ARBEITSAUFTRÄGE
[a] Beantworten Sie anhand des Artikels über das Triage-Gesetz die folgenden Fragen:
(i) Wie viel Zeit ist im Bundestag für Diskussion und finale Abstimmung über die Triage-Regelung eingeplant?
(ii) In welcher Stadt und zu welcher Zeit beginnt die Vorgeschichte des Gesetzes?
(iii) Welche Institution hat sich laut dem Artikel eingeschaltet?
[b] Erläutern Sie anhand des Artikels über das Triage-Gesetz, warum Ärzt:innen in Bergamo entscheiden mussten, welche der schwerkranken Patient:innen behandelt werden.

TEXTABSCHNITT
■ ■ ■ ■ ■

Introduction
Introduction Statistics Contact Development Disclaimer Help
# taz.de -- Triage-Gesetz im Bundestag: Wer kriegt das letzte Intensivbett?
> Im Katastrophenfall stehen Ärzt*innen vor einer schrecklichen
> Entscheidung. Dazu beschließt der Bundestag eine Regelung, die kaum
> diskutiert wurde und Tabus bricht.
Bild: Als die Betten knapp wurden: Coronastation während der vierten Welle im …
Berlin taz | Für die Diskussion und finale Abstimmung über eine
Triage-Regelung im Pandemiefall sind am Donnerstag im Bundestag 45 Minuten
eingeplant. Eingeklemmt zwischen einer aktuellen Stunde zur Chinastrategie
und einer Beratung über den Erhalt des Verbrennungsmotors.
Das [1][Gesetz], das da mal eben beschlossen werden soll, [2][bezeichnen
Behindertenrechtsaktivist:innen] als „Selektionsgesetz“, als einen
„Zivilisationsbruch“, über dessen Tragweite sich weder Parlamentarier noch
Gesellschaft im Klaren seien. Das Deutsche Institut für Menschenrechte hat
sich eingeschaltet. Und auch von Mediziner:innen hagelt es Kritik, aber
wiederum aus einer ganz anderen Richtung.
Dieses Gesetz hat eine Vorgeschichte, die Anfang 2020 im italienischen
Bergamo beginnt. Mit brutalen Bildern aufgereihter Leichentransporte zum
ersten Höhepunkt der Coronapandemie, mit Schreckensmeldungen verzweifelter
Ärzt:innen, die entscheiden mussten, welche der schwerkranken
Patient:innen behandelt werden, weil die Ressourcen nicht für alle
ausreichten.
Die notfall- und intensivmedizinischen Fachgesellschaften in Deutschland
beschlossen, sich auf diesen Ernstfall vorzubereiten und erarbeiteten
Leitlinien für den Umgang mit derartigen Triage-Situationen. Triage ist ein
Prozess, der jeden Tag in den Notaufnahmen stattfindet: Sichtung der
eintreffenden Patient:innen nach Dringlichkeit – wer muss zuerst
behandelt werden, wer kann länger warten, ohne dass es lebensbedrohlich
wird.

■ ■ ■ ■ ■

AUSZÜGE AUS DATENSÄTZEN
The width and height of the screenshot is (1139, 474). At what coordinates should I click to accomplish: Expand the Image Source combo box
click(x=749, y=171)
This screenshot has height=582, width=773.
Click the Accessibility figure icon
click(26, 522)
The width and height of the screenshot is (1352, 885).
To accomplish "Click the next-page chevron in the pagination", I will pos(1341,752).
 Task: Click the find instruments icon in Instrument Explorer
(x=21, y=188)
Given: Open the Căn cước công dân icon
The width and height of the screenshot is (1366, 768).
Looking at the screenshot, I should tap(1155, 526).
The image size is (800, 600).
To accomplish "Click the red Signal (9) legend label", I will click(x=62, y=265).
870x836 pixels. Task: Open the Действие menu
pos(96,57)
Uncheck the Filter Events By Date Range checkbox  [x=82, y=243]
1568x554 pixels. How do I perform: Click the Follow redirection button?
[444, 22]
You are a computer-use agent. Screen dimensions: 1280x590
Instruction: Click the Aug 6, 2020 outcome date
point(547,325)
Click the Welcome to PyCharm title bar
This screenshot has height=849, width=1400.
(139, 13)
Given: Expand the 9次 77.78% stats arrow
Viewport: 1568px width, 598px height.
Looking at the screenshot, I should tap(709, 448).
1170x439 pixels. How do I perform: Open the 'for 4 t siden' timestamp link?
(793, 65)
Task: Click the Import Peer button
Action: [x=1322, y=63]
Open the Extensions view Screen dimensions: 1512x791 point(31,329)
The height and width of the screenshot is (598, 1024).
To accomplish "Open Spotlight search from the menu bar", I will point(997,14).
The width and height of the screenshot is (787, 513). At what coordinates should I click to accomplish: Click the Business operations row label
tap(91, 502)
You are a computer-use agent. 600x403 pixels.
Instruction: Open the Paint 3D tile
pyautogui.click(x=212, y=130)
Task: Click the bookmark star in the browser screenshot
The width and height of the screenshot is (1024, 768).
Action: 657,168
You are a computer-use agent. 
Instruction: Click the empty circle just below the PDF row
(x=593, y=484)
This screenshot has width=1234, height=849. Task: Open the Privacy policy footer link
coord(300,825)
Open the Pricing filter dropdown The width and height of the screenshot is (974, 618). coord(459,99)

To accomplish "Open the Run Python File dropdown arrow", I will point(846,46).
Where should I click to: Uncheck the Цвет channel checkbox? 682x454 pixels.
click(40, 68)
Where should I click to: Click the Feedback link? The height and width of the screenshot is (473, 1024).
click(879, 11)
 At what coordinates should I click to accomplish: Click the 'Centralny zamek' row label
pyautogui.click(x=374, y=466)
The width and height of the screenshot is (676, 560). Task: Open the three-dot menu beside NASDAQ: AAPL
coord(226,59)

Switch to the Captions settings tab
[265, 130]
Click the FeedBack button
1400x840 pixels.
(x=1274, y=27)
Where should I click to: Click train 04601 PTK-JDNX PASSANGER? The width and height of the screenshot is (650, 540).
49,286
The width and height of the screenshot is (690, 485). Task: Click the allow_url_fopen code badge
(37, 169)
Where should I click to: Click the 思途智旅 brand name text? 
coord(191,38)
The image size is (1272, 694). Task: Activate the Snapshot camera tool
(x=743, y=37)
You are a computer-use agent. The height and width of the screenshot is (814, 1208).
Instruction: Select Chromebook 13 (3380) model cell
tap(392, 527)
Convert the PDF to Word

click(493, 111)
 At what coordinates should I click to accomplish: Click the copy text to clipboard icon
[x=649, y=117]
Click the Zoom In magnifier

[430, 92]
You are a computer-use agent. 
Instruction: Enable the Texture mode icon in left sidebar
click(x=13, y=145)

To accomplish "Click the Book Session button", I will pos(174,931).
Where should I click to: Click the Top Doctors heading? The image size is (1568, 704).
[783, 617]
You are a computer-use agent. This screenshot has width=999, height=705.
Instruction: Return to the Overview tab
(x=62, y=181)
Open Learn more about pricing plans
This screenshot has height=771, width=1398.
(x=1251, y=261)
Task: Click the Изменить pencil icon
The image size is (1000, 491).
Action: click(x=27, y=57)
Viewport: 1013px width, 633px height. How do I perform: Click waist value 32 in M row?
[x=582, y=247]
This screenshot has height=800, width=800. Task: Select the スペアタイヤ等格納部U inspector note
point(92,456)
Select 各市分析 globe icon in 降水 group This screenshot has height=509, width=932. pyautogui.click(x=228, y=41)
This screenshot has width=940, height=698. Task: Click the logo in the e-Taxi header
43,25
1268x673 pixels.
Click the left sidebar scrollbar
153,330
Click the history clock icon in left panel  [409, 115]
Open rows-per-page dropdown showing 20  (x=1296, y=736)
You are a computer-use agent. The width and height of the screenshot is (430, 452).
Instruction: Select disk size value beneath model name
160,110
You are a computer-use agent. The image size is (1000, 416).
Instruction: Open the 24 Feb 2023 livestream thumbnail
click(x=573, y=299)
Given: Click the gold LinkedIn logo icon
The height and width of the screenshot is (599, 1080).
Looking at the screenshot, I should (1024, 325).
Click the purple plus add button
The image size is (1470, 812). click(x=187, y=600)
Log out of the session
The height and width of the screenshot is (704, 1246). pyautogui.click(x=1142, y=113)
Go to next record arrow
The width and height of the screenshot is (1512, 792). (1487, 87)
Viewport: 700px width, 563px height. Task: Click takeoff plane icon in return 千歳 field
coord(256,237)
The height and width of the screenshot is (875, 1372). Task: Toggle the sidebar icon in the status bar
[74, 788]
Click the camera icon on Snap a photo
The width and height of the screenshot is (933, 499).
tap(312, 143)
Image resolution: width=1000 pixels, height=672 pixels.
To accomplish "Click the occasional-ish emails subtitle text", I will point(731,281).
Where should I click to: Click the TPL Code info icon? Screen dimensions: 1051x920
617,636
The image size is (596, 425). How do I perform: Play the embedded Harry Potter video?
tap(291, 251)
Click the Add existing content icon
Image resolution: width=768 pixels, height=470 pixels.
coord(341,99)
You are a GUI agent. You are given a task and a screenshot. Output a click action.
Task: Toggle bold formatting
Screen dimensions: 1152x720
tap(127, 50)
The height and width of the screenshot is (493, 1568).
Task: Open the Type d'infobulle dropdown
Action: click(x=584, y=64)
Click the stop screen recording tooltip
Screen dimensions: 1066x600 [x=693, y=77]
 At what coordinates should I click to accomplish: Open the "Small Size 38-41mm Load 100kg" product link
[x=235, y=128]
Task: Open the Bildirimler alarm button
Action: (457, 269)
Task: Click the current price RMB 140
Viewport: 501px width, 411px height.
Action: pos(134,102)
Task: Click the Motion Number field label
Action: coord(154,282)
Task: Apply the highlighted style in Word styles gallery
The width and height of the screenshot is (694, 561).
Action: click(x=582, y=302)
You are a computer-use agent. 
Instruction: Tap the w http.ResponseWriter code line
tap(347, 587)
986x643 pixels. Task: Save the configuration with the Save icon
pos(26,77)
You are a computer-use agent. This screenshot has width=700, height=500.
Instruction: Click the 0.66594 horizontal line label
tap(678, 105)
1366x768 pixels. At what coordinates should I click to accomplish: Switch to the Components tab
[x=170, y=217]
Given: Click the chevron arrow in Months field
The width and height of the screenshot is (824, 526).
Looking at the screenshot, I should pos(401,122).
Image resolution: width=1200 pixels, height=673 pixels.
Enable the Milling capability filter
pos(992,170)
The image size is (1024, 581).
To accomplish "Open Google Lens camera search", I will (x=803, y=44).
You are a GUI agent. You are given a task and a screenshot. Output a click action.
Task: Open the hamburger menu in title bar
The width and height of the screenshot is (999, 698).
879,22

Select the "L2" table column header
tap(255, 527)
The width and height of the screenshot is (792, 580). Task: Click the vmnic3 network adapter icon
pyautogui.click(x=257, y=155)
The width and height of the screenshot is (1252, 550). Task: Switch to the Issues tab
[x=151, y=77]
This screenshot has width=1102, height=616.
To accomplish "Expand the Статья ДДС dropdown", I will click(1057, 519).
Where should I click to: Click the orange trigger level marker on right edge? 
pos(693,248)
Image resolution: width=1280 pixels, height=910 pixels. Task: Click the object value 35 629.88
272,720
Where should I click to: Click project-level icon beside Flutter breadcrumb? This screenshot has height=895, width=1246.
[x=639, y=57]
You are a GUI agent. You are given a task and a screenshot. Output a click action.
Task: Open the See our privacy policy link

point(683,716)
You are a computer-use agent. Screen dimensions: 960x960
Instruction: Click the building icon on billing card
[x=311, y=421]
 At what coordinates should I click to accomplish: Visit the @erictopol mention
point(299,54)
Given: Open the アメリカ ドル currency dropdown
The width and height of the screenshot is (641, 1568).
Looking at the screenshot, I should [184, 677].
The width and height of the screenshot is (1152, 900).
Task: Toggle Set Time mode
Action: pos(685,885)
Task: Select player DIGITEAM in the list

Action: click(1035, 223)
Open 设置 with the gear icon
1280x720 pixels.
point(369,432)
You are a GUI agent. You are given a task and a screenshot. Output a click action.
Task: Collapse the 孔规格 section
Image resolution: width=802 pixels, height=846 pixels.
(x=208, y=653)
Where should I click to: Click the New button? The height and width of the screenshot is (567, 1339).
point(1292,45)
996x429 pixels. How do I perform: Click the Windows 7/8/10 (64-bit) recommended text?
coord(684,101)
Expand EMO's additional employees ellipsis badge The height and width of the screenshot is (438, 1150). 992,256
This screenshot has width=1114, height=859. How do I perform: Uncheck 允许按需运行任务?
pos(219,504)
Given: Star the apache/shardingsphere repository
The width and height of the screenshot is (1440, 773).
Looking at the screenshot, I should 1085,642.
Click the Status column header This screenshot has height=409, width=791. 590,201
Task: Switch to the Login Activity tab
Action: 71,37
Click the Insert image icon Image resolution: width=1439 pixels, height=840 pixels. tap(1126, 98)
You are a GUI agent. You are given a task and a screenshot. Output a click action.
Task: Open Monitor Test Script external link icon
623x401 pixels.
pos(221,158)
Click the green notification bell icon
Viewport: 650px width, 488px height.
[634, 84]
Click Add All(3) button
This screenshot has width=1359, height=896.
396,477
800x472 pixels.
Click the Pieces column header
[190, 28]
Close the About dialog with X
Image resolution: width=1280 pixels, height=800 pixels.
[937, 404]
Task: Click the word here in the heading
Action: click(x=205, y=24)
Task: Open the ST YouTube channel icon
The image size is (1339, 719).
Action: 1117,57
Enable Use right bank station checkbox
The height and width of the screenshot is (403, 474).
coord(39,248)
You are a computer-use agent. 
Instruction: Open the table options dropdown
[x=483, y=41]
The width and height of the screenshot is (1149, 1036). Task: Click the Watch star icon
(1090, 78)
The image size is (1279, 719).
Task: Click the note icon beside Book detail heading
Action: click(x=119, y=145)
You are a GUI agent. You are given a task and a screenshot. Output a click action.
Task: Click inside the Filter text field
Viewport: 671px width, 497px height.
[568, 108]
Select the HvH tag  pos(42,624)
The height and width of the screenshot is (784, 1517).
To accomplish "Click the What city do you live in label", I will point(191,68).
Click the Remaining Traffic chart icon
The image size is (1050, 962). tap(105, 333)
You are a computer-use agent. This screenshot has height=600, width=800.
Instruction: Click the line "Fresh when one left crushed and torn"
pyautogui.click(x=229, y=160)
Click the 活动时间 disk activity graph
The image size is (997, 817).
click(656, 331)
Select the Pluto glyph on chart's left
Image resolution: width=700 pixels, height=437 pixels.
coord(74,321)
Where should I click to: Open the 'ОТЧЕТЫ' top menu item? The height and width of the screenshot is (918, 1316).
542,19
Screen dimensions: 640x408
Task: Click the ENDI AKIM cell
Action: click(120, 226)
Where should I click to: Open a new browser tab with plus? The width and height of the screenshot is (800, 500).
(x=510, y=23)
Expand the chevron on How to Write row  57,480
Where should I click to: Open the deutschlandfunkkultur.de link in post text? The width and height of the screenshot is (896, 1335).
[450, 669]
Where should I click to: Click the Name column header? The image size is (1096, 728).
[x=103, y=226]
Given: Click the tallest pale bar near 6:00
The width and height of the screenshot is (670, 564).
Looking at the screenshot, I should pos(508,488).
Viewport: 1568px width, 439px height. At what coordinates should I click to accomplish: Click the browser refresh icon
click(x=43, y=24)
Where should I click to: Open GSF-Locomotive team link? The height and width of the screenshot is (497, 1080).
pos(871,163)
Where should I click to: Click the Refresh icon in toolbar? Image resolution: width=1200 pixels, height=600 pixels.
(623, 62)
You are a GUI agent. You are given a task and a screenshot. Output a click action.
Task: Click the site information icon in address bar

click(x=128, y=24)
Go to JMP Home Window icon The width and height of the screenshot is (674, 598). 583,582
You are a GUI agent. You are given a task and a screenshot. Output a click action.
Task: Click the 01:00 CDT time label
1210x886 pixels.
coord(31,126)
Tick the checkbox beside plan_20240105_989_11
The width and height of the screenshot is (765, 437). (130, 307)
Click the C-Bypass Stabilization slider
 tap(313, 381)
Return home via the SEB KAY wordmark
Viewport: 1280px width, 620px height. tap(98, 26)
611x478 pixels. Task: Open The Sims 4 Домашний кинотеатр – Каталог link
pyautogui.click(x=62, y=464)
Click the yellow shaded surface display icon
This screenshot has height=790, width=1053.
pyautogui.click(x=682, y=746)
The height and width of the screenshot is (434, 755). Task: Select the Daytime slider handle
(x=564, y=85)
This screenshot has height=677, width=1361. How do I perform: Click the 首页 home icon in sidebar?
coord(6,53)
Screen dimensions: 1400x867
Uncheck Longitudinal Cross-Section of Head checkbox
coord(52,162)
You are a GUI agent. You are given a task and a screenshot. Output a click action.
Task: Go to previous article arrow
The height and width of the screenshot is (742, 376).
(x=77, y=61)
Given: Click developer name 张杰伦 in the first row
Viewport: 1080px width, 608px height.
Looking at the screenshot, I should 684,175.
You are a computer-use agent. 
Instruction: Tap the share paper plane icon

■ ■ ■ ■ ■

LÖSUNGEN
[a]
(i) 45 Minuten.
(ii) Im italienischen Bergamo, Anfang 2020.
(iii) Das Deutsche Institut für Menschenrechte.

[b] Die Ressourcen reichten nicht für alle schwerkranken Patient:innen aus. Deshalb mussten die Ärzt:innen auswählen, wer behandelt wird.